Yargıtay Kararı 12. Hukuk Dairesi 2018/15381 E. 2018/13929 K. 20.12.2018 T.

YARGITAY KARARI
DAİRE : 12. Hukuk Dairesi
ESAS NO : 2018/15381
KARAR NO : 2018/13929
KARAR TARİHİ : 20.12.2018

MAHKEMESİ :İcra Hukuk Mahkemesi

Yukarıda tarih ve numarası yazılı mahkeme kararının onanmasını mutazammın 18/09/2017 tarihli ve 2016/19125 Esas – 2018/10837 Karar sayılı Daire ilamının müddeti içinde tashihen tetkikinin borçlu tarafından istenmesi üzerine bu işle ilgili dosya mahallinden Daireye gönderilmiş olup, dava dosyası için Tetkik Hakimi … tarafından düzenlenen rapor dinlendikten ve dosya içerisindeki tüm belgeler okunup incelendikten sonra işin gereği görüşülüp düşünüldü :
Alacaklı tarafından bonoya dayalı olarak kambiyo senetlerine mahsus haciz yolu ile başlatılan takipte, borçlunun borca itiraz ettiği, mahkemece davanın reddine karar verildiği görülmektedir.
İİK’nun 170/a-2. maddesi gereğince; icra mahkemesi, yasal sürede yapılan itiraz veya şikayet nedeniyle icra mahkemesine intikal eden işlerde, öncelikle, takip dayanağı senedin kambiyo vasfında olup olmadığını veya alacaklının kambiyo senetlerine özgü haciz yolu ile takip hakkının bulunup bulunmadığını re’sen inceleyerek takibin iptaline karar verebilir.
Takip dayanağı senedin tanzim tarihi itibariyle uygulanması gereken 6762 sayılı TTK’nun 688/6. maddesine göre; bononun, kambiyo senedi vasfını taşıyabilmesi için, tanzim yeri unsurunu ihtiva etmesi gereklidir. Aynı Kanun’un 689/son maddesine göre ise, tanzim edildiği yer gösterilmeyen bir bononun, tanzim edenin ad ve soyadı yanında yazılı olan yerde tanzim edilmiş sayılacağı hükme bağlanmıştır.

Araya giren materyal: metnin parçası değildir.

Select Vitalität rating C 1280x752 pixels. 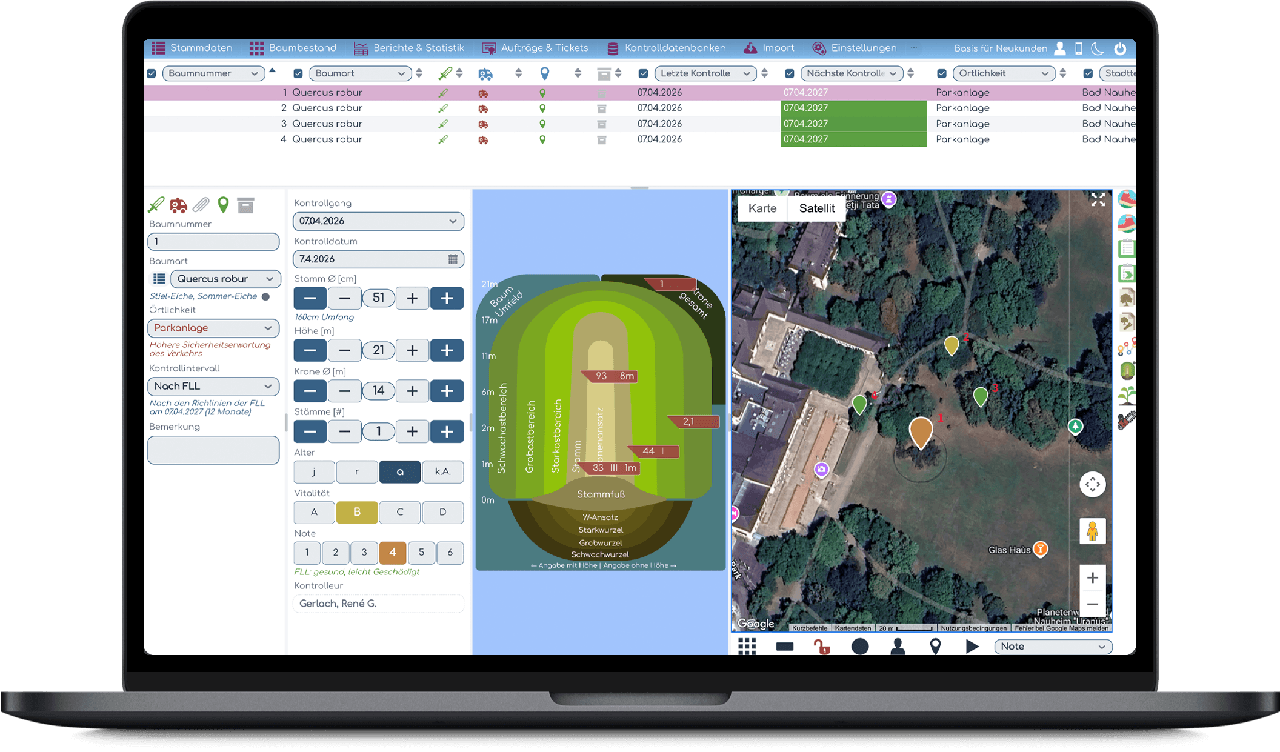tap(399, 512)
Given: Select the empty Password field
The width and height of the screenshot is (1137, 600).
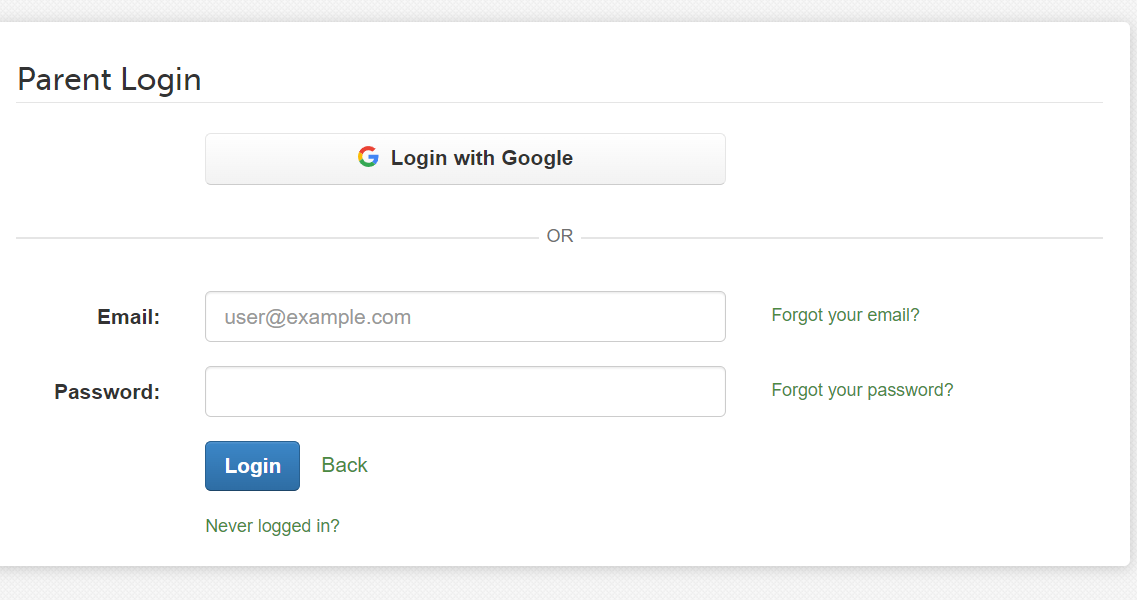Looking at the screenshot, I should pyautogui.click(x=465, y=392).
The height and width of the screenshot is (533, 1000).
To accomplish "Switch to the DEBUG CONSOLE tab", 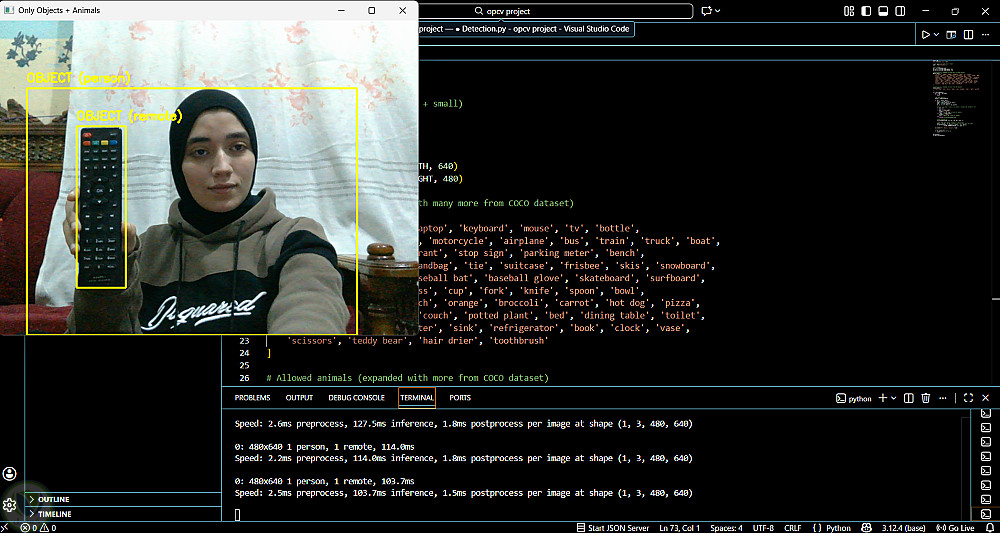I will [x=356, y=398].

HGK’nun 02.10.1996 tarih ve 1996/12-590 sayılı kararında da benimsendiği üzere, tanzim yeri olarak idari birim adının yazılması yeterli ve zorunlu olup, ayrıca adres gösterilmesi mecburiyeti bulunmamaktadır.
Somut olayda, takip dayanağı senette düzenlenme yerinin olmadığı, düzenleyenin adı soyadı yanında bir idari birim de belirtilmediğinden, düzenlenme yeri bulunmayan bu belgenin kambiyo vasfını haiz olmadığı anlaşılmaktadır.
O halde, mahkemece, İİK’nun 170/a-2. maddesi gereğince re’sen takibin iptaline karar verilmesi gerekirken, açıklanan bu husus gözardı edilerek eksik inceleme ile yazılı şekilde sonuca gidilmesi isabetsiz olup, Dairemizce kararın belirtilen nedenle bozulması gerekirken, onandığı anlaşılmakla borçlunun karar düzeltme isteminin kabulü gerekmiştir.
SONUÇ: Borçlunun karar düzeltme isteminin kabulü ile Dairemizin 18/09/2017 tarih ve 2016/19125 Esas–2018/10837 Karar sayılı onama ilâmının kaldırılmasına, mahkeme kararının yukarıda yazılı nedenlerle İİK’nun 366 ve HUMK’nun 428. maddeleri uyarınca (BOZULMASINA), 20/12/2018 gününde oybirliğiyle karar verildi.